The resignation of Grand Master Matthew Festing followed a month-long stand-off that had become a test of the reforming pope's authority over rebellious Church conservatives.
"The Grand Master was received on Tuesday by Pope Francis who requested his resignation, which the Grand Master agreed to," a spokesman for the Order told AFP.
Confirming Festing's departure, the Vatican said Francis had "expressed his appreciation and recognition for (Festing's) loyalty and devotion to the successor to St Peter (the pope) and his readiness to humbly act in the interests of the Order and the Church."
In theory, Briton Festing was in the job for life. His resignation has to be approved by the Order's sovereign council, which has been convened for Saturday.
The unprecedented and very public dispute between the Vatican and the Knights was seen by Holy See watchers as a proxy war between Church liberals and conservatives, led by American cardinal Raymond Burke.
The row erupted last month when Francis appointed a five-strong team to examine the circumstances in which the Order's number three was forced out of his job.
The Knights, a Church-linked charity body descended from the crusaders of the Middle Ages, refused to cooperate.They said the December dismissal of Grand Chancellor Albrecht von Boeselager was an internal affair.
Festing subsequently claimed in a leaked letter that three of the Vatican's appointees had a conflict of interest because of links to a Geneva-based fund in which the Order also had a stake.
That blatant defiance of papal authority appears to have been the last straw.
Von Boeselager's dismissal had been seen by some as being the result of him being too liberal for Burke, who has acted as the Vatican's liaison with the Order since being sidelined from more important roles by Francis.

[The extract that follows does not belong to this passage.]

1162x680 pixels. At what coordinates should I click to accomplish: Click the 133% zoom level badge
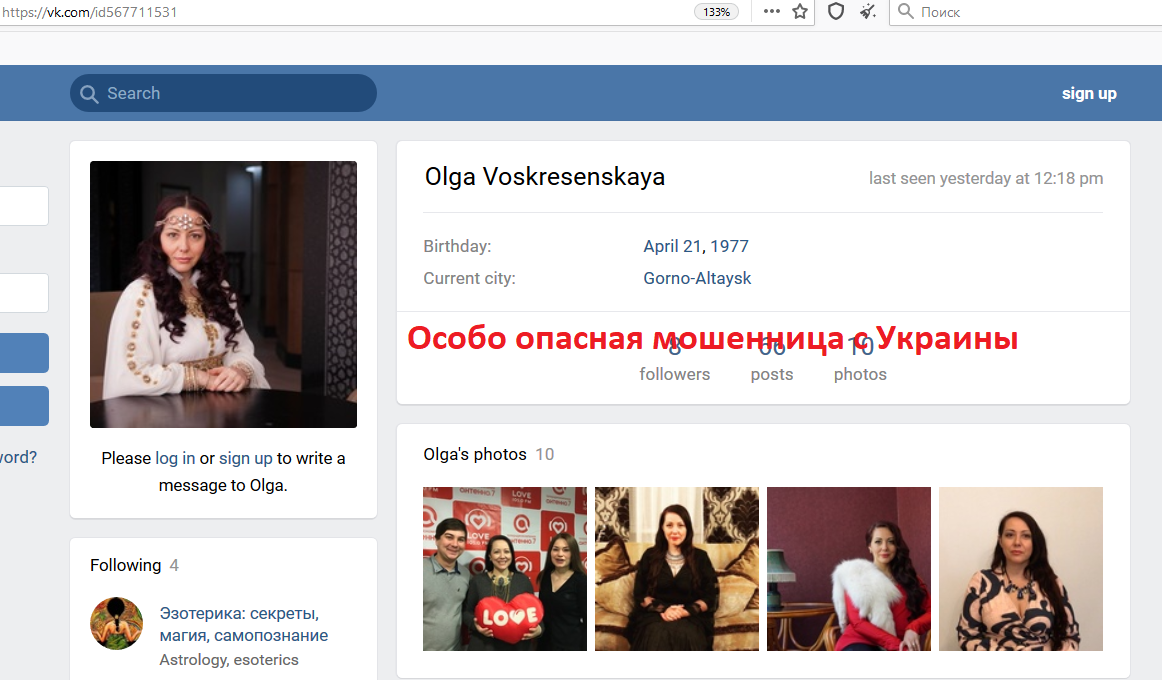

Others said the issue was whether the Vatican was properly kept in the loop and whether Von Boeselager, who has a brother who is said to be close to Francis, was wrongly informed the pope had approved his sacking.

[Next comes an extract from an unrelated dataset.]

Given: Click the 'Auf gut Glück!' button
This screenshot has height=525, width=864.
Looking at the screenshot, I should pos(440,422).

Burke is a prominent conservative figure who has been outspoken in his criticism of Francis's efforts to reform Church teaching on questions related to the family, marriage and divorce.
Reports in the specialist Catholic press suggested Von Boeselager was targeted because Order charities he oversaw had taken part in a programme distributing free condoms to prostitutes and others in Myanmar to prevent the spread of AIDS.
Von Boeselager had claimed that he stopped the Order's involvement as soon as he became aware of it and refused to resign. Burke reportedly insisted he had to go.
Conservatives say any use of condoms violates Church teaching that considers all forms of contraception to be an unacceptable barrier to life.
Francis and his predecessor Benedict XVI have both adopted a more flexible stance, signalling that the use of condoms can be acceptable in circumstances where their use preserves life, such as in AIDS-ravaged communities.
The Order of Malta was founded in Jerusalem in 1048 as a community of hospitals caring for the sick.
It was recognized by the pope in 1113, and now operates in 120 countries, managing hospitals and clinics, with 13,500 members and 100,000 employees and volunteers.
Burke was one of four cardinals who wrote to Francis last year openly questioning the pontiff's revision of Church guidance to allow priests to decide on a case-by-case basis whether divorced and remarried believers should be able to receive communion.
Under the doctrine of the indissolubility of marriage, Catholics who divorce and remarry are deemed to be living in sin.